## Begin

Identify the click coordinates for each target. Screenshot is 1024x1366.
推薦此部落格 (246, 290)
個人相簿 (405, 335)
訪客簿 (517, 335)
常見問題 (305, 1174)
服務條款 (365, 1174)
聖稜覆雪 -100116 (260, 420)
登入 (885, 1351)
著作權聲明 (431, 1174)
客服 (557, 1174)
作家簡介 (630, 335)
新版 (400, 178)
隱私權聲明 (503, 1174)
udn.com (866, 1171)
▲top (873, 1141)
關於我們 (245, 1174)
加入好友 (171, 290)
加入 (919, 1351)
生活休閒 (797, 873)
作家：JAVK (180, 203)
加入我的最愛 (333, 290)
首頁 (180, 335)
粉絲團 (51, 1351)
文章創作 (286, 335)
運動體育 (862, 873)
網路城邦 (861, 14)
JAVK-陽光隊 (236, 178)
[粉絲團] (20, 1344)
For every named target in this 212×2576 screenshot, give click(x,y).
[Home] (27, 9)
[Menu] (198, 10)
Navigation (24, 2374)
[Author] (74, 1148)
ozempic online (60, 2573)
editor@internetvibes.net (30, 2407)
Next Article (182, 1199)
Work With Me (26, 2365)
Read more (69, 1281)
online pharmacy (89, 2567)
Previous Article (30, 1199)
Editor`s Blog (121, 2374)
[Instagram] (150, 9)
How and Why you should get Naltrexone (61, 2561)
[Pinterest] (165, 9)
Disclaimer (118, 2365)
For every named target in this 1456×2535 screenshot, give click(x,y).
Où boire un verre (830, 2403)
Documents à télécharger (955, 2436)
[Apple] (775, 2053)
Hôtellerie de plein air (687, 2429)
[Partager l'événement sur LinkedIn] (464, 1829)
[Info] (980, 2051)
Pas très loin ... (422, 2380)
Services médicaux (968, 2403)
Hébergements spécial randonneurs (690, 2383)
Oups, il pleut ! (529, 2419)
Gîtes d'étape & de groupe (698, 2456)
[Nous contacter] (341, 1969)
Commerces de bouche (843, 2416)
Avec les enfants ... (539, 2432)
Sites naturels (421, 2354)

## End

- _Aim_
Which lines of the material contain the string "every", with case counting? Copy each of those lines in full.

- _Task result_
For every named target in this 212×2576 screenshot, give click(x,y).
For every named target in this 1456×2535 screenshot, give click(x,y).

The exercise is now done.